The new president directed federal agencies to expedite any environmental reviews and permits for the projects (and large infrastructure projects in general). He didn't grant them approval, which is an important but perhaps inconsequential distinction considering that his objective is to make it quicker and easier for the pipelines to get through the permitting process.

Activists expected Trump to clear the way for both pipelines, though they were surprised that he made his move so quickly after taking office. Pipeline opponents immediately gathered outside of the White House and Trump Tower in New York City to protest the order.

And local climate action and social justice groups held a protest outside of the federal building on State Street on Friday.

The Standing Rock Sioux have been fighting the Dakota Access pipeline because it runs through ancestral Dakota and Lakota lands and because it would cross the Missouri River, a main source of drinking water for the reservation. The struggle has galvanized activists from across the country, and Standing Rock nation leaders have intensified their campaign to fight the project on procedural grounds.

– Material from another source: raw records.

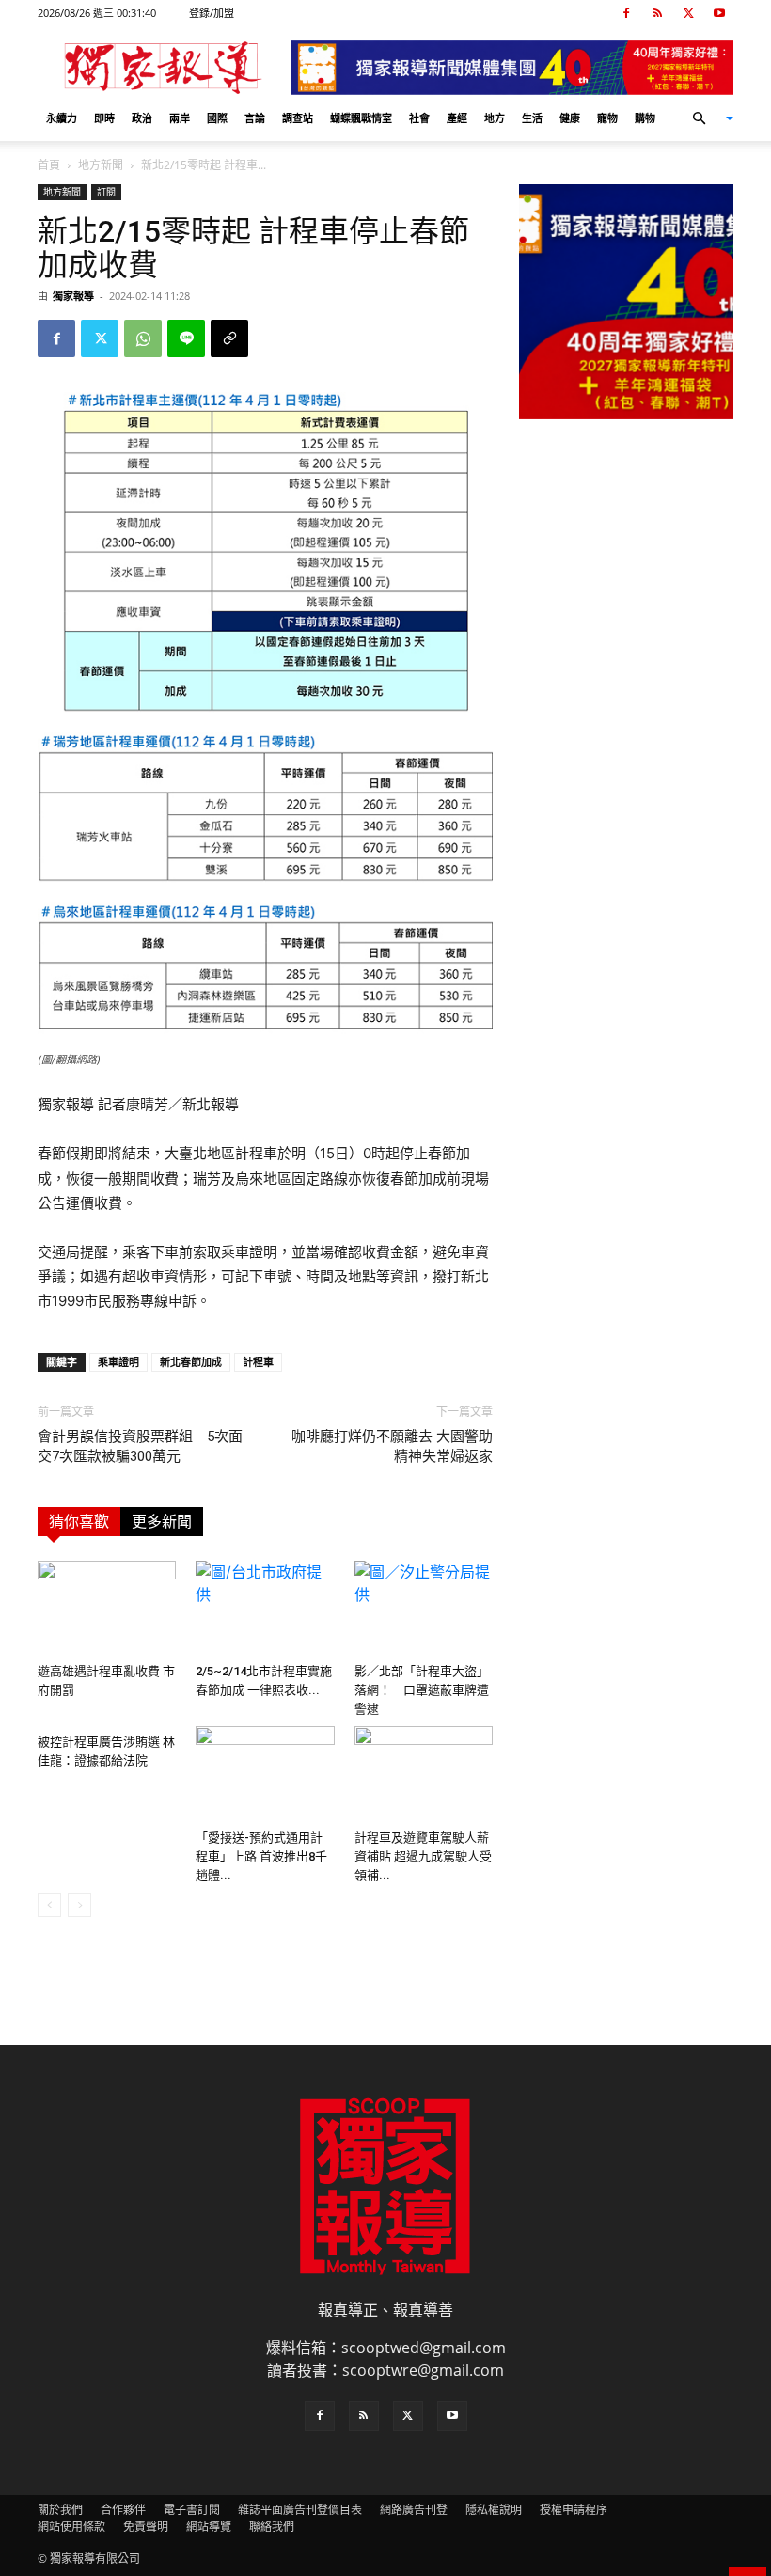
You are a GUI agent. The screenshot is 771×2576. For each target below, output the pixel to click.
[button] (705, 118)
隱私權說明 (493, 2510)
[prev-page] (49, 1905)
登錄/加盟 (211, 13)
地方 (494, 118)
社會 (419, 118)
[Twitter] (688, 13)
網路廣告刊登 (414, 2510)
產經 (457, 118)
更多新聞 (162, 1522)
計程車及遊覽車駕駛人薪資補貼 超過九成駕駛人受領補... (423, 1856)
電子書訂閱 (192, 2510)
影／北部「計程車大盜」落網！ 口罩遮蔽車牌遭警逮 (421, 1690)
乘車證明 (118, 1362)
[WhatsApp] (143, 338)
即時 (104, 118)
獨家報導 (73, 296)
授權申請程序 (573, 2510)
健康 (569, 118)
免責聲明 (145, 2527)
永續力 (61, 118)
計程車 (258, 1362)
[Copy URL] (229, 338)
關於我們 (60, 2510)
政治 (142, 118)
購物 (645, 118)
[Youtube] (719, 13)
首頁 (49, 165)
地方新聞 (100, 165)
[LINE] (186, 338)
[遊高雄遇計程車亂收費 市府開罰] (107, 1608)
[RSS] (657, 13)
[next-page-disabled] (79, 1905)
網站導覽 (208, 2527)
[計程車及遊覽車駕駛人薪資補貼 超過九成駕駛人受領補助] (423, 1773)
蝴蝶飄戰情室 (361, 118)
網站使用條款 (71, 2527)
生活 (532, 118)
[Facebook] (626, 13)
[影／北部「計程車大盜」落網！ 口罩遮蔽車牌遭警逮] (423, 1608)
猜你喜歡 (79, 1522)
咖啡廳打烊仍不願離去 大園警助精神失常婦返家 (392, 1446)
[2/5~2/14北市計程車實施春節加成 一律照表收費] (265, 1608)
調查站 (297, 118)
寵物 (607, 118)
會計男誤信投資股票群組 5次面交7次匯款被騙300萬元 (140, 1446)
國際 (217, 118)
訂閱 (106, 191)
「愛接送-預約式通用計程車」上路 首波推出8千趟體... (261, 1856)
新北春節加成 (191, 1362)
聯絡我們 (271, 2527)
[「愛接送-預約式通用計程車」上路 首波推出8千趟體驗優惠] (265, 1773)
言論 (254, 118)
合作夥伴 (123, 2510)
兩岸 (179, 118)
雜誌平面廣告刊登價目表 (300, 2510)
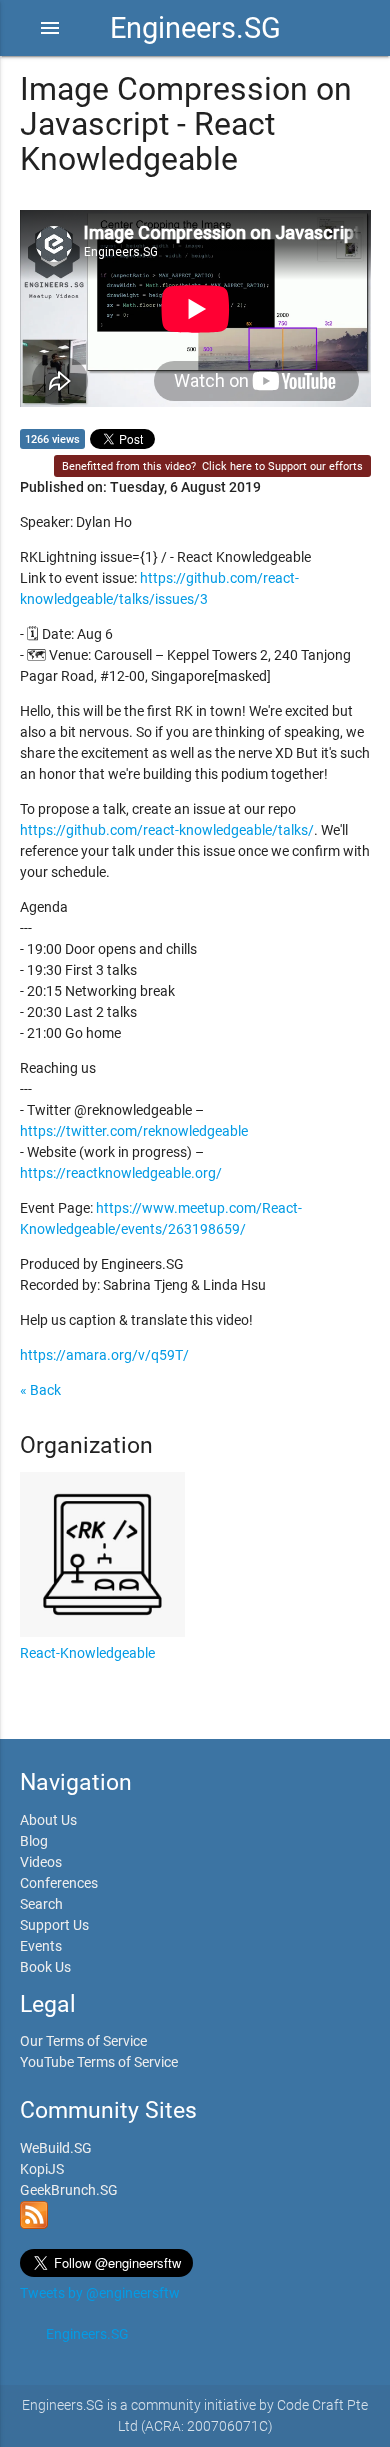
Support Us (54, 1925)
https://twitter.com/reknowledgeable (134, 1131)
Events (41, 1946)
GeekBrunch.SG (69, 2190)
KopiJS (42, 2169)
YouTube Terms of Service (99, 2062)
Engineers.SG (195, 28)
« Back (40, 1390)
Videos (41, 1862)
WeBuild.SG (56, 2148)
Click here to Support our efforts (282, 466)
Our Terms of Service (83, 2041)
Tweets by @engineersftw (100, 2293)
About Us (48, 1820)
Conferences (59, 1883)
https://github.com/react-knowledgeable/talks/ (167, 830)
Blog (34, 1841)
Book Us (45, 1967)
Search (41, 1904)
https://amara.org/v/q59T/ (104, 1355)
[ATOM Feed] (34, 2224)
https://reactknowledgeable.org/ (121, 1173)
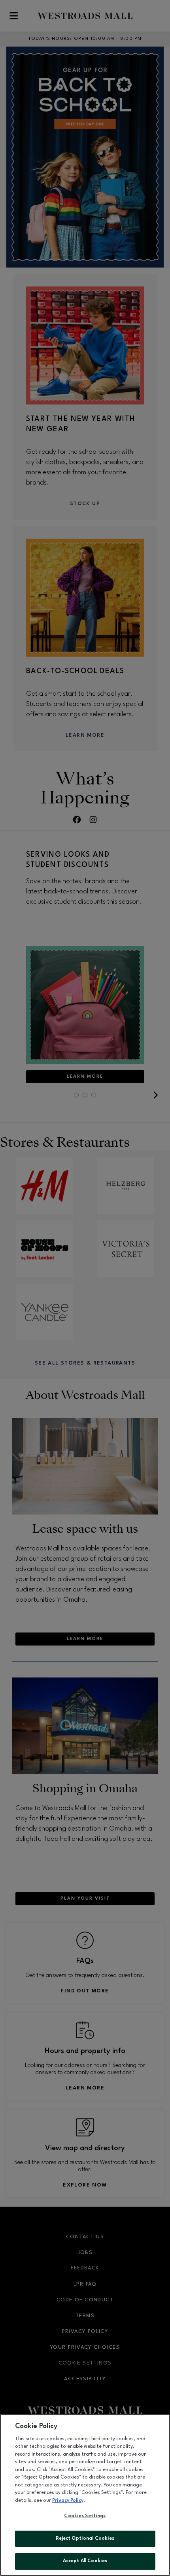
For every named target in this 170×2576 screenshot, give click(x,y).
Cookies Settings (85, 2516)
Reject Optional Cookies (85, 2538)
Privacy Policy (67, 2500)
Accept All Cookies (85, 2561)
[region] (85, 2495)
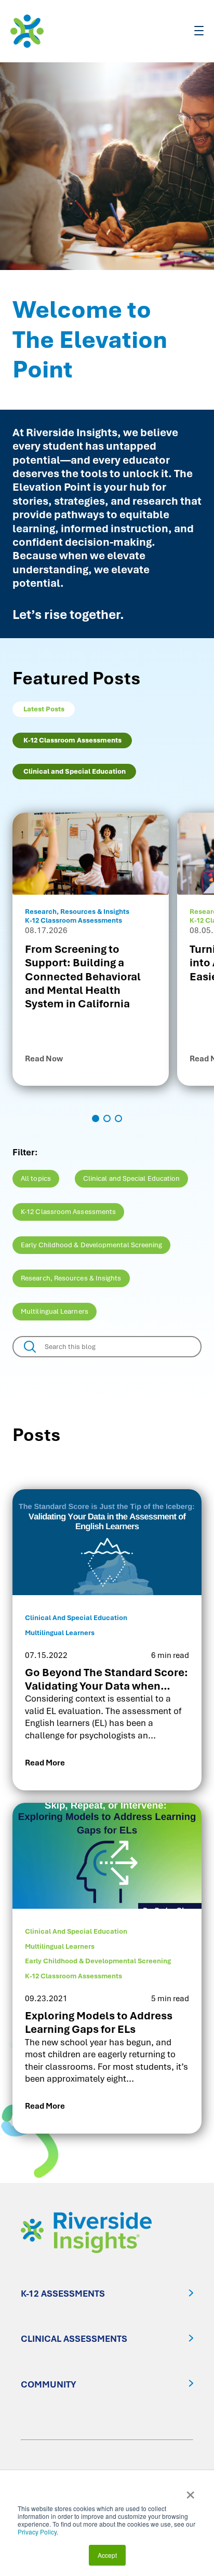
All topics (36, 1178)
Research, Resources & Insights (71, 1278)
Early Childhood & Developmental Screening (91, 1244)
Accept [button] (107, 2555)
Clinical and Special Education (131, 1178)
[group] (90, 949)
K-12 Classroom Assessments (68, 1211)
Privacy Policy (37, 2531)
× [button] (190, 2491)
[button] (95, 1118)
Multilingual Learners (54, 1311)
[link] (107, 1639)
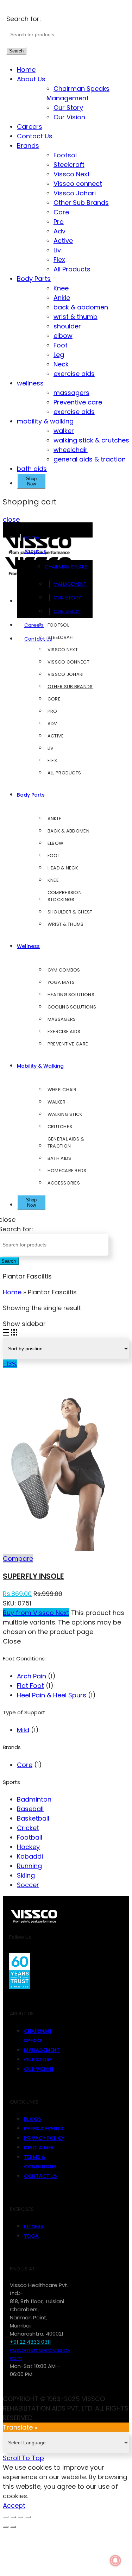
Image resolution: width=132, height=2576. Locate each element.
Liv (57, 250)
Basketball (33, 1818)
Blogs (32, 2119)
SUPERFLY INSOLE (33, 1576)
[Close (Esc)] (5, 2517)
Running (29, 1865)
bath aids (32, 468)
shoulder (67, 326)
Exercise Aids (64, 1031)
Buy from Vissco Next (36, 1612)
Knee (61, 288)
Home (26, 69)
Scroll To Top (23, 2458)
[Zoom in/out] (28, 2517)
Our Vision (69, 117)
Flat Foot (30, 1685)
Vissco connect (78, 183)
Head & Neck (63, 868)
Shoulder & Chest (70, 912)
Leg (59, 354)
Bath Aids (59, 1158)
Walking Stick (65, 1114)
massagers (71, 392)
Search (16, 51)
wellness (30, 383)
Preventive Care (68, 1044)
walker (64, 430)
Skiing (26, 1875)
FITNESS (34, 2226)
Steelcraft (69, 164)
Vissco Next (72, 174)
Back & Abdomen (68, 831)
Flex (59, 259)
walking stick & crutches (91, 440)
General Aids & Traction (66, 1142)
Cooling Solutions (72, 1007)
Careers (29, 126)
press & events (43, 2128)
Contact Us (34, 136)
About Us (31, 79)
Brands (28, 145)
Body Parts (34, 278)
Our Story (68, 107)
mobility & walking (45, 421)
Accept (14, 2505)
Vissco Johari (75, 193)
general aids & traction (90, 459)
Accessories (64, 1183)
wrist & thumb (76, 316)
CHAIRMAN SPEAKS (70, 566)
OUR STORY (67, 597)
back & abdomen (81, 307)
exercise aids (74, 373)
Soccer (28, 1884)
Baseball (30, 1808)
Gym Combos (64, 970)
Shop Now (31, 481)
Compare (18, 1558)
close (11, 519)
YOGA (31, 2235)
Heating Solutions (71, 994)
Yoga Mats (61, 982)
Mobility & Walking (40, 1065)
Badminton (34, 1799)
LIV (51, 748)
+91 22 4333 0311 (30, 2341)
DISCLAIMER (39, 2147)
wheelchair (71, 449)
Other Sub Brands (81, 202)
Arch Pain (31, 1676)
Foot (61, 345)
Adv (59, 231)
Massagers (62, 1019)
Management (71, 98)
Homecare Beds (67, 1170)
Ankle (62, 297)
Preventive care (78, 402)
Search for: (23, 18)
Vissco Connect (68, 662)
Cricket (28, 1827)
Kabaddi (30, 1856)
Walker (57, 1102)
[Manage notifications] (115, 2560)
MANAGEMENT (70, 584)
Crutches (60, 1126)
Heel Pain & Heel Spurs (51, 1695)
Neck (61, 364)
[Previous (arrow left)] (5, 2527)
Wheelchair (62, 1089)
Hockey (28, 1846)
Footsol (65, 155)
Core (61, 212)
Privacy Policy (44, 2138)
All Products (72, 269)
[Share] (13, 2517)
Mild (23, 1730)
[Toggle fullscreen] (20, 2517)
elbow (63, 335)
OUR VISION (67, 611)
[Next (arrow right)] (13, 2527)
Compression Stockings (65, 896)
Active (63, 240)
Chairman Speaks (81, 88)
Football (29, 1837)
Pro (59, 221)
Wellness (28, 946)
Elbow (56, 843)
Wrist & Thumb (66, 924)
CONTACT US (40, 2176)
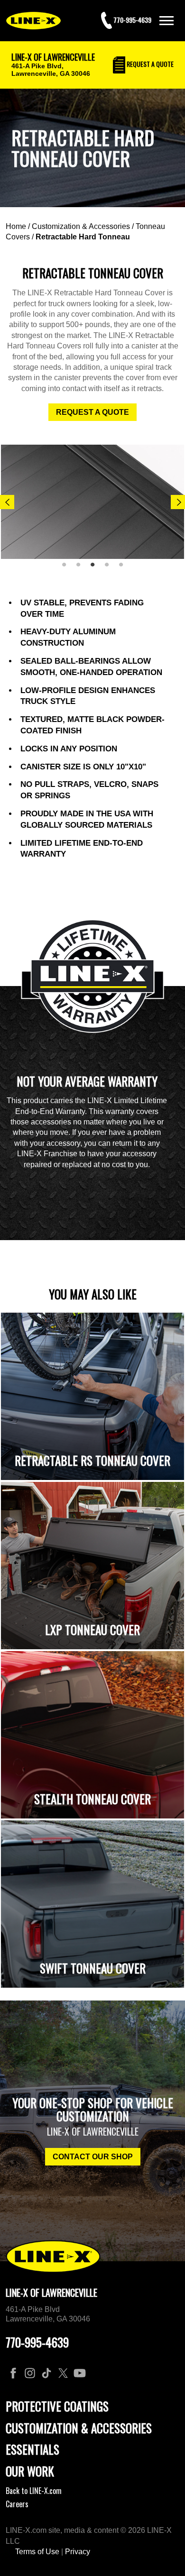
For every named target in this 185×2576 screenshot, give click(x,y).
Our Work (30, 2471)
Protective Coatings (57, 2406)
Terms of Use (37, 2552)
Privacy (77, 2552)
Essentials (32, 2449)
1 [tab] (67, 568)
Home (16, 226)
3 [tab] (96, 568)
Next (178, 502)
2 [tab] (81, 568)
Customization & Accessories (81, 226)
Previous (7, 502)
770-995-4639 (37, 2342)
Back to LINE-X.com (34, 2490)
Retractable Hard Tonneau (83, 237)
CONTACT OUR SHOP (93, 2157)
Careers (17, 2504)
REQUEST (149, 64)
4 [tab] (110, 568)
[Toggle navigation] (166, 20)
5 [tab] (124, 568)
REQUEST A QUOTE (92, 412)
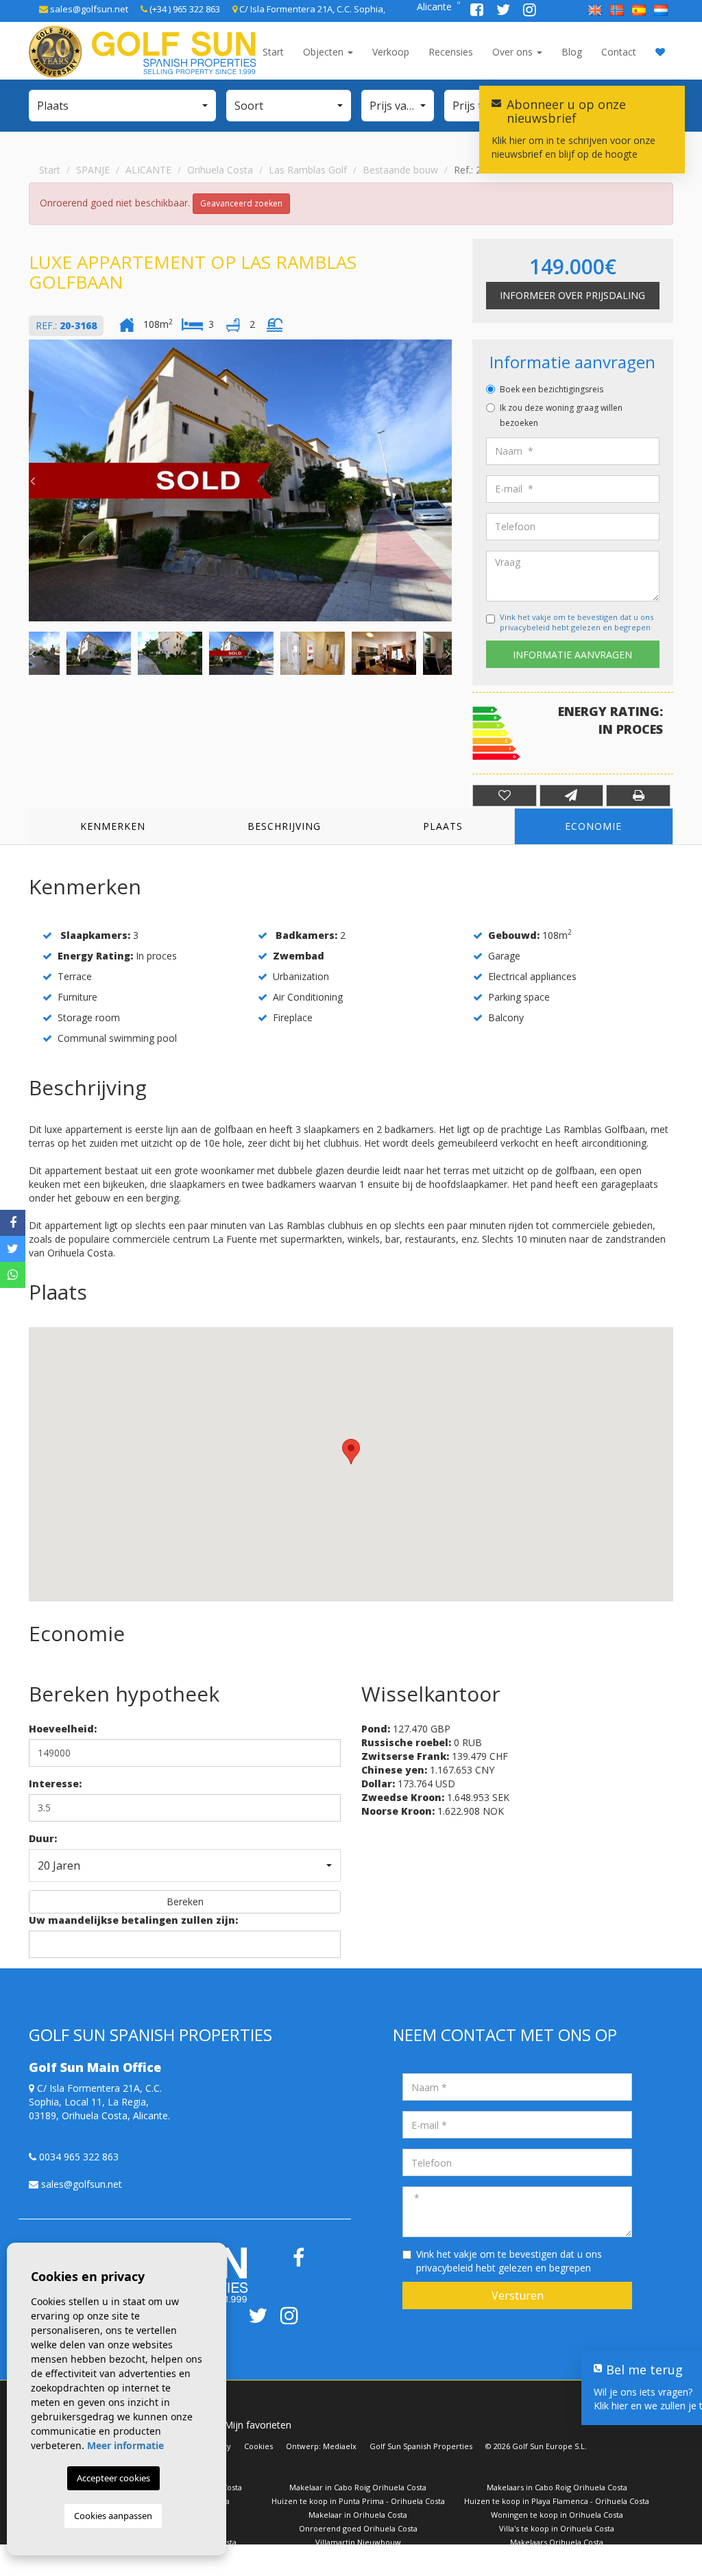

Following Trump's order, Standing Rock leaders and national environmental groups renewed a call for members of the public to submit comments against the pipeline to the US Army Corps of Engineers, the federal agency conducting an environmental review of the pipeline.

"People should continue to, of course, divest money and think about ways they can switch to sustainable energy," says Lauren Jimerson, a Victor resident and a Seneca who has traveled to stand with the Water Protectors at Standing Rock.

The Trump administration also gagged employees at federal agencies, including scientists at the Environmental Protection Agency, National Parks Service, NASA, and the US Department of Agriculture. Trump hasn't made it clear whether this is a pause until his people take the helm, but the move alarmed agency staff and advocacy groups.

All of those agencies have published important research and data on climate change, which Trump dismisses as a hoax despite overwhelming scientific proof that it's real, that human activity is driving it, and that it's an immediate threat. Trump's cabinet appointees are either dismissive of climate change or hostile toward climate science.

And the administration has started scrubbing mentions of climate change from federal agency websites.

Remember, it was only Trump's first week. He is just getting started.